++++ TEKSTFRAGMENT ++++

Hartrevalidatie bij coronairlijden en chronisch hartfalen (2024) [richtlijn]

C.1 Inleiding hartrevalidatieprogramma

Interventies algemeen

Het multidisciplinair hartrevalidatieteam besluit, in samenspraak met de patiënt, wanneer en met welke programma’s de patiënt start. 
Het individueel behandelplan bevat de volgende interventies:

  • een informatieprogramma, waarin informatie wordt geboden aan patiënt (en partner) over de ziekte en hoe hiermee om te gaan, en over de manier waarop hartrevalidatie kan leiden tot fysiek, psychisch en sociaal herstel en waarin informatie wordt aangeboden over (wettelijke) regels voor herstel van sociale participatie;
  • een beweegprogramma;
  • een ontspanningsprogramma;
  • het begeleiden van gedragsverandering (leefstijlprogramma, gedragsmodificatieprogramma);
  • psychologische programma’s, waarin psycho-educatie is opgenomen (gericht op informeren over hartklachten en hoe daarmee om te gaan, bijvoorbeeld cardiale angst) en een programma ter behandeling van psychische symptomen (diverse programma’s: o.a. stressmanagement, cognitieve gedragstherapie).

++++

__OPDRACHT__: Hoe vat je de tekst over hartrevalidatie samen in twee zinnen?

++++ GETOONDE GEGEVENS ++++

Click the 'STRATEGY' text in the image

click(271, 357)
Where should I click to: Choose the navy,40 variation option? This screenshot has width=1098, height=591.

++++

__ANTWOORD__: Het multidisciplinaire hartrevalidatieteam besluit samen met de patiënt wanneer en met welke programma's de patiënt start. Het individuele behandelplan bevat een informatieprogramma, een beweegprogramma, een ontspanningsprogramma, begeleiding bij gedragsverandering en psychologische programma's met psycho-educatie en behandeling van psychische symptomen.